Things have been tough at our house this summer. Gone are the carefree days of everyone wanting to spend the day at the park or the pool together. The times when the petting zoo and a picnic provided all of the stimulation we needed to propel us through a warm summer afternoon with the promise of an hour of quiet time watching Little Bear or Magic School Bus have vanished.
Life has gotten complicated and I spend my hours negotiating activities and making decisions about appropriate geographical and metaphorical confines for my almost 13, 10 and 8 year-old all day long.
As parents, when did we decide to adjust the street boundaries of a bike ride Ethan takes with friends? How did we fall into the lazy repetition of allowing the Disney Channel to creep back into our lives for Libby to watch, when we fought so hard to cut it out of Abby's TV viewing diet when she was her age?
Perhaps most disturbing, when did we let down our guard enough to not notice access to social media we'd never even heard of had crept in on our watch?
A wise friend shared a thought with me years ago, and I think of it often. What we as parents accept in moderation, our children embrace in excess.
Is that true in your home? I give permission one time to let the kids take food upstairs while watching a movie...I never again am consulted on that decision. They consider eating in the bonus room standard operating procedure. As much as I object, they wear me down and remind me of 'the last time you said we could' and I'm too tired to fight.
My view as a singular 'treat' is viewed as the new standard and I go along with it to avoid the fight in the moment for 'an hour of peace' - but I begin harboring anger.
The anger grows as I ask the kids to do simple thing...take a shower, put your clothes in the hamper, empty the dishwasher....all of the requests fall on deaf ears.
They do not respond the first time I ask or the second and maybe not even the third. As I ask and am ignored, the only way to get a response is to yell and threaten and finally as my anger spills over like bubbles sliding down the edge of a too full boiling pot, they move.
They grunt or huff or say 'you don't have to yell, mom!' and they get angry at me. It's a vicious cycle just as Emerson Eggerichs points out in his book, Love and
Respect in the Family.
It's easy for me to stomp, steam and threaten and all the while I am regrettably teaching my kids that anger is the only way to get results. Yelling elicits a response and we have slowly moved into a hostile war zone. We are on edge, ready to defend our actions at a moments notice and the smallest irritant, like turning up a song on the radio that another family member might not like, or a request to wipe off the counter, is met with immediate hostility....because I have inadvertently trained my kids that anger gets results.

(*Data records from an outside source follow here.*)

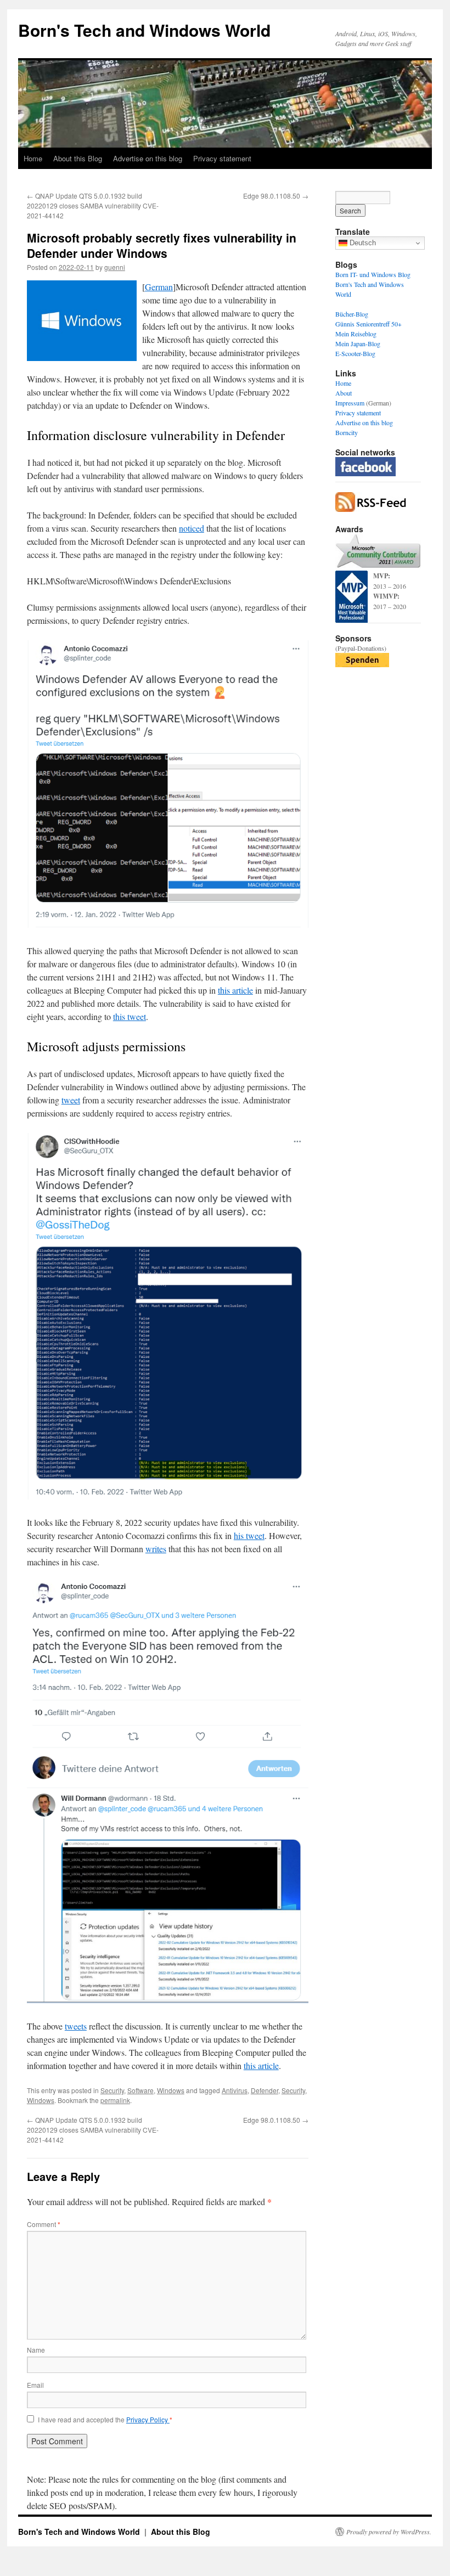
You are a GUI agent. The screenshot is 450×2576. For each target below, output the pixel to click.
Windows (170, 2090)
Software (140, 2090)
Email (35, 2384)
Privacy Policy (148, 2419)
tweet (70, 1100)
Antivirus (235, 2090)
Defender (264, 2090)
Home (33, 158)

Somewhere in the battle of wills, life has become a game of survival of the fittest. The one who can throw the biggest fit or launch the loudest counterattack wins, because I am exhausted.
Is there a solution? Have we failed our kids and lost the race?
Fortunately, there is redemption and grace for this tired mom.
In his book, Eggerichs points out,
“My response is my responsibility…My child does not cause me to be the way I am but rather reveals the way I am.”
My response to my kids behavior is mine to choose, and it comes fully loaded with the expectation that whatever I choose, will be reflected back to me in their responses to each other and to me. If I choose anger, it is not a reflection of what they created in me, it is the emotion I choose to react with when I don't feel respected. The 'crazy cycle' circulates when I expect them to respect me when I display behavior that is in no way respectable. Should they respect me just because I'm mom, sure they should, but it's easier to retain respect when you are acting in a way that honors God.
The story of the prodigal son is used often in relation to parenting. The parable is sometimes relayed to offer hope to parents of children who have gone astray. As I reread that verse as a broken mom, I feel God's embrace and comfort in these words from Luke 15:20 "So he got up and went to his father. But while he was still a long way off, his father saw him and was filled with compassion for him; he ran to his son, threw his arms around him and kissed him." As I gather my Kleenex pile and brush off my knees, I feel my Heavenly Father running towards me and reminding me, parenting is the hardest job on the planet and I chose you for this once in a lifetime opportunity. Get back in the race, I've been waiting to run alongside you.